F/「運命」について
運命とは、神が決めたものではないといわれることがある。
だがしかし、“運命の選択”というのはどこにだろうとあるのだろう。
例えば、ある日の帰り道気まぐれに他の道を使ったり
例えば、ふとした時に空を見上げて星を見た時だったり
例えば、飛行機に乗ろうとしたときに誰かを助けようとして乗り遅れたり
たったそれだけの行動で、自分の命を救ったり発想のヒントがふと出てきたりするのだ。
このように、一人の、世界の、そして宇宙の“運命の選択”というものはどこにだって落ちているのだ。
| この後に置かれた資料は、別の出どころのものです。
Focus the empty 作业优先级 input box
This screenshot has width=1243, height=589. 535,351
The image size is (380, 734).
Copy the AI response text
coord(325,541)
そして、おそらくは、その運命に立ち向かうのはいつだって“人間の意思”だ。
大いなる権力に立ち向かうのも
大いなる存在に屈せずに戦うのも
理不尽な別れから立ち直るのも
そして、自分の背負ってしまった運命に立ち向かうのも
いつだって、それに立ち向かってきたのは運命の流れではなく“人の意志”だ。
それも運命だという人間もいるだろう。
しかしあくまで、それを選んだというのは神の手から離れた“人の意志”なのだ。
全ては人間が、生物が選んだ選択なのだ。
例えば、キリスト教では神は試練を与え人間の行く末を見守っている。
それはつまり、神は運命を操ってはいないのだ。
あくまでも、この時試されるのはその試練に向かってどう進んでいくかである。
どこにだって落ちている、運命の選択を自分で選んだ結果なのだ。
そして、その選択は時には人を助け、人を滅ぼす。
人の身勝手により人が死に、
人の偽善で人は命を救われる。
そのせいで、自分の周りに何が起きようとも
街が、国が、世界が、宇宙が、そして自らが滅ぼうとも
それは、その人間が、世界が選んだ運命の選択に過ぎないのだろう。
運命の選択はきっとそういう物なのだ。
人間はそれに気付いていないだけなのだ。
運命というものは、本当は存在しないという事に。